The bagels in my first batch were a bit flatter than I’d like, but I soon fixed that. I was so excited about making bagels that the following day I baked two more half batches: plain and Greek Celebration flavor! The part whole grain Greek Celebration-flavored bagels that I made tasted like an extra-delicious version of a cinnamon-raisin bagel.
- You can find the bagel recipe , here, but I have to say that the book provides lots of essential baking information which makes the formulas much easier so it’s well worth buying.
- For my first try, I made 1/2 batch. The formula makes a lot of dough, and I wanted to be able to handle (and bake) it all.
- I mixed the bagels entirely by hand, and my dough took just over 5 minutes of kneading.
- My only error was to add the yeast to the flour instead of to the soaker. Although instant yeast is commonly added to bread dough with the flour, no so in the case of bagels, as apparently it could produce yeasty hot spots. Luckily my mistake didn’t seem to make any difference in my bagels.
- I made each bagel 3.5 ounces and formed them with the poke-thumb-through-ball method. I got 8 bagels from the half batch of dough.
- The bagels turned out a bit flatter than I would have liked, but otherwise the texture and taste were great.
Tower of skinny bagels seconds before collapsing backwards over the deck rail into the ivy bed!
- This time I used 4 ounces of dough for each bagel, and formed them with the roll-and-squeeze-rope method. I could tell right away that they would be nice and fat!
In the picture above, you can see the new improved plump bagel on the left and the original batch, thinner bagel on the right.

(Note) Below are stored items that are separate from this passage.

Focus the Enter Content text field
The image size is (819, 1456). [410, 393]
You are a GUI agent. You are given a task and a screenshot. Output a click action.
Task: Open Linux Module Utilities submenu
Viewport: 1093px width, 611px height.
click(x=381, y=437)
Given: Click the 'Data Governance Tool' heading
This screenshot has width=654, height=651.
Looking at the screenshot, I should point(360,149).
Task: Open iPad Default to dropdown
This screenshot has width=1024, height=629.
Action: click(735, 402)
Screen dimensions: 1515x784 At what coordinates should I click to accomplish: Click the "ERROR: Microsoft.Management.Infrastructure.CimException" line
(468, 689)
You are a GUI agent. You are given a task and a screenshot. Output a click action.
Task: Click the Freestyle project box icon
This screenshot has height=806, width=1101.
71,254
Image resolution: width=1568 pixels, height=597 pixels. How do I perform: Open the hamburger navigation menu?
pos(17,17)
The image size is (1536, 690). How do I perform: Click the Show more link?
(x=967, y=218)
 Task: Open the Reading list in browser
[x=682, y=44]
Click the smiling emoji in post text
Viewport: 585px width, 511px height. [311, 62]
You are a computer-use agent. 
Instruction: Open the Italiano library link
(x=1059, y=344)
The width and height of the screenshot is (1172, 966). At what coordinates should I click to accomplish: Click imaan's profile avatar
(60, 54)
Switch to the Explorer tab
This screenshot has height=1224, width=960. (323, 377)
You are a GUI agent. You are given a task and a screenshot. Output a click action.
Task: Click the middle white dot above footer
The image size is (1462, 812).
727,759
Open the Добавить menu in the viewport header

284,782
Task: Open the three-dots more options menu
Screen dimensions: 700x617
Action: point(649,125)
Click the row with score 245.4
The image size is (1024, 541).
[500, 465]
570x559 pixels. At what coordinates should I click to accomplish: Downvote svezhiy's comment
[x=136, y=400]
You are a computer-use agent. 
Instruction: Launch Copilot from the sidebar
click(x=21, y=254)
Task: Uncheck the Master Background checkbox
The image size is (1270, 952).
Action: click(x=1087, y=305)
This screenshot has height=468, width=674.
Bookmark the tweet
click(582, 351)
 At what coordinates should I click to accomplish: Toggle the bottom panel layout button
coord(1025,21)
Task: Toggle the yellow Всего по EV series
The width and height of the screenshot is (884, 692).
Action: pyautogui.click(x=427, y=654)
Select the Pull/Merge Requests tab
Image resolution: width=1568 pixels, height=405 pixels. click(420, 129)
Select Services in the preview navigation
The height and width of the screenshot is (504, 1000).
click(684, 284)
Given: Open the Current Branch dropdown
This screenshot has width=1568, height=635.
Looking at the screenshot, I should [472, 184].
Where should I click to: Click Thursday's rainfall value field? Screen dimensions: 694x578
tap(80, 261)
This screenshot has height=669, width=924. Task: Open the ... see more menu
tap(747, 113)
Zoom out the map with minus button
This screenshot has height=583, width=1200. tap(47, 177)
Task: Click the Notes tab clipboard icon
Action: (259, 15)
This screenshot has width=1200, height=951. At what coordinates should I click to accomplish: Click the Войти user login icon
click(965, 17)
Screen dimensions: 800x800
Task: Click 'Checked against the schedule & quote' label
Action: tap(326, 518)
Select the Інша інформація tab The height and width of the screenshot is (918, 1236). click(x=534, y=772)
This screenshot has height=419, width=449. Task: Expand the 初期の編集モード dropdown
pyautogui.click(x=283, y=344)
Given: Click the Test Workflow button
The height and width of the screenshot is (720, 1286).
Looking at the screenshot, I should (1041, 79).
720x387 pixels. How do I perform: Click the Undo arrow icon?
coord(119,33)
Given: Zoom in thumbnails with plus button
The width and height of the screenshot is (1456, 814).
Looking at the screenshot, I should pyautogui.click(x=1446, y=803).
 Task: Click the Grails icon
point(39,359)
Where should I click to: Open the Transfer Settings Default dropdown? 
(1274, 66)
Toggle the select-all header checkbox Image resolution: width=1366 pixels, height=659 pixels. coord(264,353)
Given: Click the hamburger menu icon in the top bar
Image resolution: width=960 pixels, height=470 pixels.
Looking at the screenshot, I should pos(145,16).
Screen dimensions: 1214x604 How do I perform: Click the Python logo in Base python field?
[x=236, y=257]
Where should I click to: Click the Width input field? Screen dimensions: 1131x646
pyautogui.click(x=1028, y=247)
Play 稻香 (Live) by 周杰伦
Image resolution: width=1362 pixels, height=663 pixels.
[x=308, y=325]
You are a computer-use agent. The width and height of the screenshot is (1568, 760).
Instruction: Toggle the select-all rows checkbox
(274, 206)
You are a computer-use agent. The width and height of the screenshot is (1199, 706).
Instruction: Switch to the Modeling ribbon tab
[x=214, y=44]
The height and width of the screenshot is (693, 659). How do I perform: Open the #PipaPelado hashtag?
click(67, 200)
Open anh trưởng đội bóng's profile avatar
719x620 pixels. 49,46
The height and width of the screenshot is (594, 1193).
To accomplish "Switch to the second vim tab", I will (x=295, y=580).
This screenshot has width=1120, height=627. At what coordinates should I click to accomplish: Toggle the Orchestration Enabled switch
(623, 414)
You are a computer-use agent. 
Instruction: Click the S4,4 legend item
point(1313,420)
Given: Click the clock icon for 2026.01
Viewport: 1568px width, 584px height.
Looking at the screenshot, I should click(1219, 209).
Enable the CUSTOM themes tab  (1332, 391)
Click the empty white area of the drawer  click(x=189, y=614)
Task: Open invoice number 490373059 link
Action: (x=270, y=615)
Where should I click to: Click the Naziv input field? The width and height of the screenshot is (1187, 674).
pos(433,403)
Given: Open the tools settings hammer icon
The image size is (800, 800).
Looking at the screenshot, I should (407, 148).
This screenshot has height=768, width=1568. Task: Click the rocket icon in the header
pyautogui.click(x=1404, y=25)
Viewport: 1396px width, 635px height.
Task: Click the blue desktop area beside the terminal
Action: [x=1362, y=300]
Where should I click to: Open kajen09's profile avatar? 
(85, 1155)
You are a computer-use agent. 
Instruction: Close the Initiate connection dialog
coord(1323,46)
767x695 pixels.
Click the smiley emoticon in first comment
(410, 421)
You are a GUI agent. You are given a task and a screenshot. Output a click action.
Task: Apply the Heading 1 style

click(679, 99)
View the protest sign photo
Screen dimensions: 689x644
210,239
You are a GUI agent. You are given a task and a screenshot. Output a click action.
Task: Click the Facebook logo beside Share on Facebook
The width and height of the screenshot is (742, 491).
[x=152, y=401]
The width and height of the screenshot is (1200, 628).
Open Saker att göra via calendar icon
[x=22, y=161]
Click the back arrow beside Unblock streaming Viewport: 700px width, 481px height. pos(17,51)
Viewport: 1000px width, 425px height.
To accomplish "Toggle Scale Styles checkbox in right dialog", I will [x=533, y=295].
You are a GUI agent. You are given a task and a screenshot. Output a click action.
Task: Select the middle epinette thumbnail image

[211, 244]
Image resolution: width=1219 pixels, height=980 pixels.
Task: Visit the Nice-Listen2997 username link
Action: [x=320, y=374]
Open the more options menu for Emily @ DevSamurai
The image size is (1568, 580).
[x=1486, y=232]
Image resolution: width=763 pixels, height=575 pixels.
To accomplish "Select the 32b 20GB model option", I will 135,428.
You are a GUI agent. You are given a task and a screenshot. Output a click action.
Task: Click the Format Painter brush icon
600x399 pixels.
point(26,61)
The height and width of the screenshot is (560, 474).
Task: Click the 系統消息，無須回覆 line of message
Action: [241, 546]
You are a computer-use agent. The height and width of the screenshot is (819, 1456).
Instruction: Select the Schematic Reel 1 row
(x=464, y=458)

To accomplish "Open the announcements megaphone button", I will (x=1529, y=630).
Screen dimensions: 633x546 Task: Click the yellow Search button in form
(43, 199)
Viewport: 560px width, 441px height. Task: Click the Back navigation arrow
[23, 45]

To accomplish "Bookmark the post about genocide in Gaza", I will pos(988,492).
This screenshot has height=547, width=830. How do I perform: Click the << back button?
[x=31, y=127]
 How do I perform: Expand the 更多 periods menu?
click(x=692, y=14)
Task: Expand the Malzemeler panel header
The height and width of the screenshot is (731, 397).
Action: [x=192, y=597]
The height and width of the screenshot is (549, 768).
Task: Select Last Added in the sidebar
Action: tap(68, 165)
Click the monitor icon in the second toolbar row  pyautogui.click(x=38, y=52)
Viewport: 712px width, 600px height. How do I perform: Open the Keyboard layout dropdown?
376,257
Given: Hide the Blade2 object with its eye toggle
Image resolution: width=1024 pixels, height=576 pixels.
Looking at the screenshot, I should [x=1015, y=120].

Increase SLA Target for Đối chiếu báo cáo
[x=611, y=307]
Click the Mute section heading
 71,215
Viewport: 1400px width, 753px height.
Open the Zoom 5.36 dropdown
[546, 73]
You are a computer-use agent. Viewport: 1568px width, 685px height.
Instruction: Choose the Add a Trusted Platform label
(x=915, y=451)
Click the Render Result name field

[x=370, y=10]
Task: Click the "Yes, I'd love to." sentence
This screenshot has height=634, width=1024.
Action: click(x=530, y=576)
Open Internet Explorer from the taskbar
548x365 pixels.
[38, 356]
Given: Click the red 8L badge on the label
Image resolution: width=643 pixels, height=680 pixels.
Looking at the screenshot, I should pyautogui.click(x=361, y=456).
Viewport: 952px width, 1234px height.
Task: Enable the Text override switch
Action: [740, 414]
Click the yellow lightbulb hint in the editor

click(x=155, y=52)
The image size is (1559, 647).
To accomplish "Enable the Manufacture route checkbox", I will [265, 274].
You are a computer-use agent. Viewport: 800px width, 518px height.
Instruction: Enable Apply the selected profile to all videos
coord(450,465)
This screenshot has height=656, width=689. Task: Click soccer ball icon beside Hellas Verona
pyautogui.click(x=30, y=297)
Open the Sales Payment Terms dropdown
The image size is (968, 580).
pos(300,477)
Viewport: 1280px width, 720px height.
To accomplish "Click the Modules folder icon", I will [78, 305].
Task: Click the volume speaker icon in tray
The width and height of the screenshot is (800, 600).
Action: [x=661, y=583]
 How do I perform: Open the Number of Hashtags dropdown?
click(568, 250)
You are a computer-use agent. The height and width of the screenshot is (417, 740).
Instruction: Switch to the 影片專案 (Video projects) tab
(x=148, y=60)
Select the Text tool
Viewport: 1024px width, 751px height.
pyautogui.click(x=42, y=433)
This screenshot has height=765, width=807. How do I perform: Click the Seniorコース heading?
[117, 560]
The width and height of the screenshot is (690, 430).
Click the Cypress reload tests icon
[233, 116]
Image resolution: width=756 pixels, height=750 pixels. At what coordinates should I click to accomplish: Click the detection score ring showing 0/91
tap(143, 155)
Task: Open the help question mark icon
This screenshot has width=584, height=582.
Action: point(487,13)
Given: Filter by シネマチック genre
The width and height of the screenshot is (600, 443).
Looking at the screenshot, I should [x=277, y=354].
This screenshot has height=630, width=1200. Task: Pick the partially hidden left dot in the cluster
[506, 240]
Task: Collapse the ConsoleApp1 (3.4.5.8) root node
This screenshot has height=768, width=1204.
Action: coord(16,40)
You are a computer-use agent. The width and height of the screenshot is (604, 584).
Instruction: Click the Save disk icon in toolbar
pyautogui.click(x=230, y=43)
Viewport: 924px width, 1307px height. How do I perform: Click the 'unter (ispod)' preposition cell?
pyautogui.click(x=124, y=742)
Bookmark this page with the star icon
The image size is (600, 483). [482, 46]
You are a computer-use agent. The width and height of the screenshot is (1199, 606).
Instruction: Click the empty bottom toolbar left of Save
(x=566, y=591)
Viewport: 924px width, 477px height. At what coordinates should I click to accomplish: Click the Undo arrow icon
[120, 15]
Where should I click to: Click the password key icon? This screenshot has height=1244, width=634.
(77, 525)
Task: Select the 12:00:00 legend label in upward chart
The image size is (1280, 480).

I was inspired by the bagels that Pinkstripes made, using the spices and fruit of the Greek Celebration bread, so my third half-batch was a similar concoction. Here’s what I did:
- I added 3.5 oz white whole wheat flour, 2 oz of rye flour, and 1 tsp vital wheat gluten to the soaker. The rest was high gluten white flour, as was all of the flour I added at the dough stage. I also doubled the yeast.
- To get that Greek Celebration flavor, I added:
1 cup of mixed raisins and dried cherries, rinsed and dried and dredged in flour.
- The Greek Celebration bagels took an extra 5 minutes to bake in the oven, probably because of all the ingredients I added.
2 T brown sugar
2 T honey
3/4 tsp mixed spice
3/4 tsp Vietnamese cinnamon
1/4 tsp lemon extract
1/2 tsp almond extract
I can't wait to make bagels again! I've already sourced some new ingredients. The first time I used diastatic malt powder and Lancelot high gluten flour that I ordered from King Arthur. Since then, I've located barley malt syrup at Whole Foods (on the honey shelf). And last week while I was on the other side of town on an errand I stopped in the oh-so-wonderful Alon's Bakery here in Atlanta. I bought some of their AMAZING ciabatta (we haven't gotten to the "C's" yet in the BBA book...), and figured I'd take a chance and ask about some specialty flours. The baker had no 00 flour or chestnut flour, but she was happy to scoop out 10 pounds of high gluten flour from the bakery's stash, which she sold me for $7.00. I'll be able to make a few batches of bagels with that flour!
In about a week, I'll post a round-up of the bagels of the BBA Challenge Slow & Steady subgroup. Our next bread recipe is Brioche (still in the "B's"!) which I'll post in two weeks.
Sending these bagels to Yeastspotting, a weekly roundup of all things yeasty.